━━━ Source text ━━━

Sunday, June 22, 2008

The Fickle Hell-Beast




Favorite things of this very moment:

  • Borders
  • Eclipse by Stephanie Meyer
  • Jane Austen books (and the movies made from)
  • Eyeliner
  • New shampoo & conditioner
  • Edward Cullen (and all pictures thereof)
  • Jacob Black
  • New books
  • When Jay and I trade books
  • "An Obscure Permanence" by Metasomatic

Recently Forrest was talking and he called something, I honestly don't remember what it was, a "fickle hell-beast." That...totally cracked me up. That term...it's brilliant. The question that when through my head then was: relationships.

What's more ridiculous and tormenting that dealing with the opposite sex? Seriously. Just think about it. Is there anything more tormenting (short of actual physical pain and suffering) than the struggles dealt with by those in love (or trying to head in that general direction)? I can't think of any. I think heartbreak is where the whole fickle hell-beast thing really shows it's true colors.

━━━

▶ Required work:
**a.** According to the blog post, who first used the term "fickle hell-beast"?
**b.** Please copy the blog post word for word between "Favorite things of" and "all pictures thereof)", inclusive.

━━━ Supplied information ━━━

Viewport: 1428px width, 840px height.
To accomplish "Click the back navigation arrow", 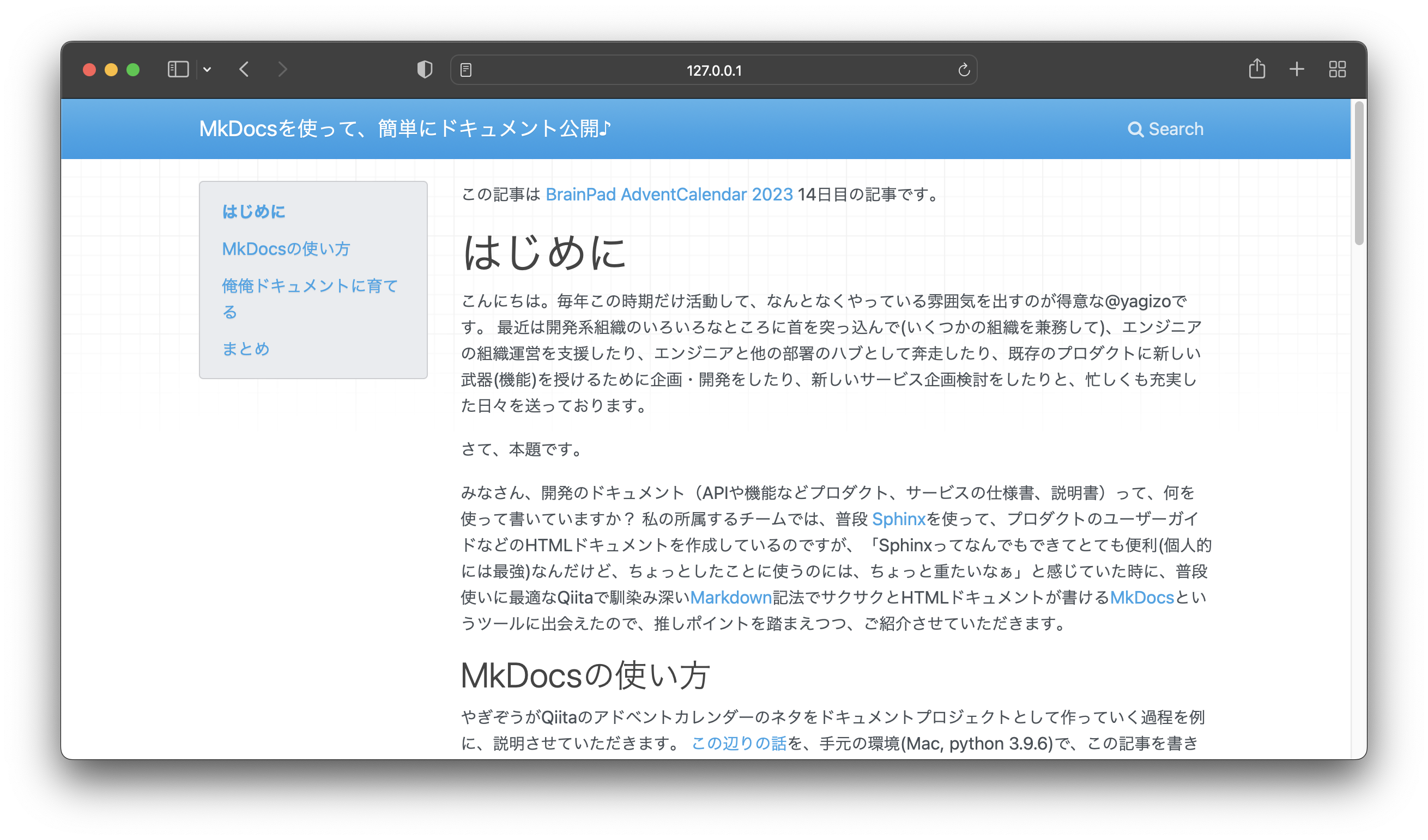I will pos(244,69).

━━━

▶ The answers:
**a.** Forrest

**b.**
Favorite things of this very moment:

  • Borders
  • Eclipse by Stephanie Meyer
  • Jane Austen books (and the movies made from)
  • Eyeliner
  • New shampoo & conditioner
  • Edward Cullen (and all pictures thereof)